Era atteso a L'Aquila nel pomeriggio, per l'inaugurazione del comitato elettorale di Gianfranco Giuliante, assessore uscente e candidato consigliere regionale per Forza Italia. Non si è presentato.
Il presidente della Regione Abruzzo, Gianni Chiodi, sotto scorta da venti giorni per decisione del prefetto del capoluogo Francesco Alecci, è stato costretto dagli agenti che lo seguiranno almeno fino al 30 maggio a cambiare i suoi programmi. A quanto si è appreso, al governatore era stato chiesto di non pubblicare date e orari dei suoi appuntamenti: al contrario, già da ieri sera era stata annunciata la sua presenza in città. Dunque, incontro elettorale rimandato per motivi di sicurezza. "Non posso rispondere": Chiodi è stato lapidario alla richiesta di ulteriori informazioni.

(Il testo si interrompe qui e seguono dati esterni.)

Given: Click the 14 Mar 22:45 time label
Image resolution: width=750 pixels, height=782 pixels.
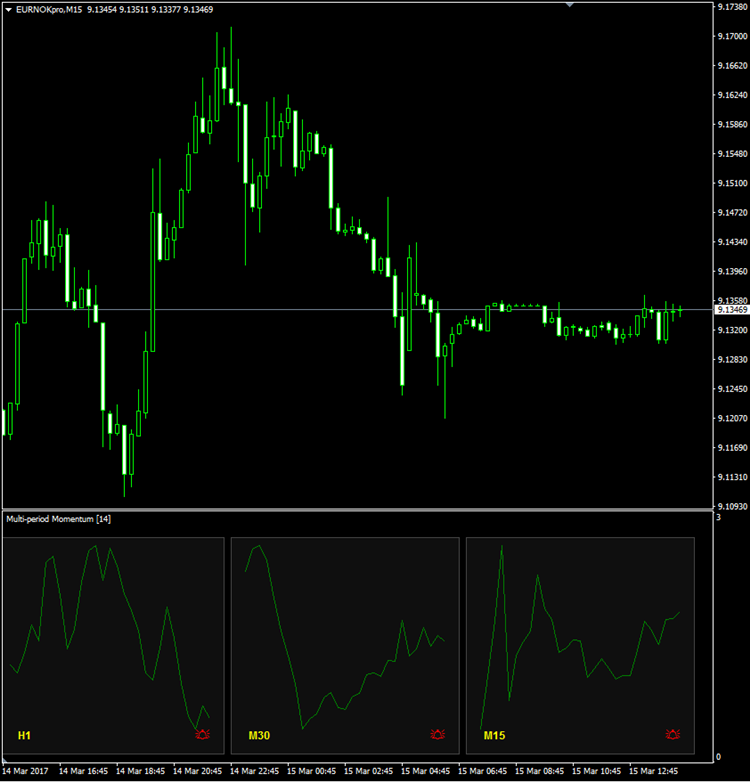Looking at the screenshot, I should click(x=255, y=771).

Non si conoscono ancora i motivi che hanno spinto il Ministero dell'Interno - su richiesta del prefetto Alecci - ad assegnare a Chiodi la scorta. Si sa che la procura di Torino - a seguito di alcune intercettazioni telefoniche, ritenute evidentemente attendibili - ha avvertito la prefettura dell'Aquila del "pericolo imminente e concreto" per il governatore e, di conseguenza, si è deciso per il programma di protezione.
Chiodi è seguito a turno, costantemente, da agenti della Digos e dei carabinieri. Anche la sua abitazione di Teramo viene costantemente vigilata dalle forze dell'ordine. "Dell'indagine - ha spiegato qualche giorno fa - non so assolutamente nulla. Posso dire di non aver ricevuto minacce di alcun genere se non un paio di anni fa quando ignoti mi fecero recapitare alcuni proiettili nella sede di Pescara dell'assessorato alla Sanità".
Chi minaccia la sicurezza personale del presidente della Regione? Su cosa sta indagando la procura di Torino? Chi è stato intercettato, e perché? Se il Ministero dell'Interno ha deciso di assicurare la scorta a Chiodi, a parlare era - si presume - un qualche esponente di organizzazioni criminali. Cosa c'entrino con Chiodi è impossibile a dirsi.